Securing U.S. skies

Today, more than 300 radars around the country attempt to detect and determine the geographic location of all non-commercial aircraft, from tiny drones to larger manned aircraft such as private and business aircraft and gyrocopters. Among these radars are tethered aerostats, balloon-like systems which enable elevation of radars to heights of 10,000 feet or more. Termed Tethered Aerostat Radar Systems (TARS), they are placed primarily along the U.S. southwest border to provide much needed, and otherwise unavailable, ability to detect and track aircraft flying at very low altitudes.

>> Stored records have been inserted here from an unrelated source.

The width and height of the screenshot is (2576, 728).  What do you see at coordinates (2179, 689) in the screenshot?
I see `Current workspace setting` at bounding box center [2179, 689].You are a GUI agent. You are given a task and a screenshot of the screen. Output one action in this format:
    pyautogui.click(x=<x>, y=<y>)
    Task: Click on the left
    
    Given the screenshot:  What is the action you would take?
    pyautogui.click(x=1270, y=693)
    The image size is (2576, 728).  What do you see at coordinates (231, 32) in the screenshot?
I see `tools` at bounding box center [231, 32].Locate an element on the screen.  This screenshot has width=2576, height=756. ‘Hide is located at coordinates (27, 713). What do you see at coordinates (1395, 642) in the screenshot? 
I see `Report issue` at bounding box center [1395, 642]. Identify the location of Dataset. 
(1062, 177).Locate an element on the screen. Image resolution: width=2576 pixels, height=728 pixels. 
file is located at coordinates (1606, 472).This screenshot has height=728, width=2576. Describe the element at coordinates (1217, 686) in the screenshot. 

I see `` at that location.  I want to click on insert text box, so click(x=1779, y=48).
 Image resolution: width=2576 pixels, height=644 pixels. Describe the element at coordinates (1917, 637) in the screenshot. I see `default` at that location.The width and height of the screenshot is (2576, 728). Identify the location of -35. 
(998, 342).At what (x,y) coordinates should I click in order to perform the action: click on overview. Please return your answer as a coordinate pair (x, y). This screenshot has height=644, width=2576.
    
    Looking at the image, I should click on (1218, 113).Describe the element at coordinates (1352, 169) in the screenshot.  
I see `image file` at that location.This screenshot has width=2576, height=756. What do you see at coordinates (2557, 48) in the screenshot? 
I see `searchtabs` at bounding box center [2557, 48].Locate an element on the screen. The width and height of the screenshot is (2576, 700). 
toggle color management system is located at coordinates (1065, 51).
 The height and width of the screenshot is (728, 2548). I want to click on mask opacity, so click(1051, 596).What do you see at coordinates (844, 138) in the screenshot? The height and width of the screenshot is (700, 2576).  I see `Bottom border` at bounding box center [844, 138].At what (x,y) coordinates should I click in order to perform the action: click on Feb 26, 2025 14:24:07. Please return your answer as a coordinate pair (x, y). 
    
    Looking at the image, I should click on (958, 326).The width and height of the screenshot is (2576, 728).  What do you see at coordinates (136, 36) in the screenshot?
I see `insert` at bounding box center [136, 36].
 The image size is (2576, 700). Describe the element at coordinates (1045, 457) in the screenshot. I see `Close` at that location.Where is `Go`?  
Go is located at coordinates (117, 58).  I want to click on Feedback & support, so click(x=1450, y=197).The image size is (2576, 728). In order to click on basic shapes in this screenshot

Using the Extended Air Defense Simulation (EADSIM) modeling and simulation software, analysts can simulate every radar currently supporting CBP AMO’s critically important air surveillance efforts and assess their ability to detect incoming aircraft. S&T analysts can even use EADSIM to watch in real-time as the simulated radars detect suspicious aircraft targets. EADSIM then provides analytic data, which includes geographic location of detection as a function of a target’s altitude and radar cross section, which measures how large a given aircraft appears to radars.

Analysts have relied on EADSIM to model aircraft, sensors and missiles for more than three decades. The model has been used to shape and understand the effectiveness of aircraft and ballistic missile defense systems. The commercialization of drones means U.S. air surveillance sensors are likely to encounter a higher volume of very small and difficult to detect air traffic in the future. This will require both more radars and more sensitive radars. This is where S&T’s partnership with the interagency, DHS operating components and industry can play a vital role in public safety by helping to ensure the U.S. can effectively maintain situational awareness of all aircraft within its national airspace.

S&T says that the current interagency effort to modernize the U.S. air surveillance network is motivated in part by government plans to auction to the commercial sector L-band (1-2 GHz) radio-frequency spectrum used by many existing U.S. radars. This means these radars must be taken out of service to avoid interference. Once candidates for replacing this lost surveillance capability are examined and confirmed by CBP AMO, S&T HSARPA and S&T through simulation and analysis, the government will select the best alternative and work with industry to develop and deploy it to ensure the best achievable surveillance of U.S. airspace.

“S&T’s work is exactly the type of detailed analysis that is necessary for the Department to mature in its decision-making,” said Drew Kuepper, Deputy Assistant Secretary for Policy (Unity of Effort Integration).

In performing its analytical work, the S&T team collaborates closely with CBP radar technical experts to coordinate and review their findings. This helps ensure a common and more thorough understanding of current air surveillance capabilities and shortfalls, how requirements can be most cost-effectively achieved, and helps pave the way for interagency discussion of joint requirements for future aircraft surveillance.

Frequent collaboration between S&T and CBP AMO allows them to be optimistic about the future of the project. S&T has received very positive feedback on this work from its customers, some of whom expressed their surprise that modeling, simulation and analysis capability of this kind is available in DHS.

Securing U.S. airspace requires continuous cooperation among DHS and its operating components, interagency partners and private industry. Cooperation among these partners will help ensure the best solutions and ideas are brought forth to maximize the security of the homeland.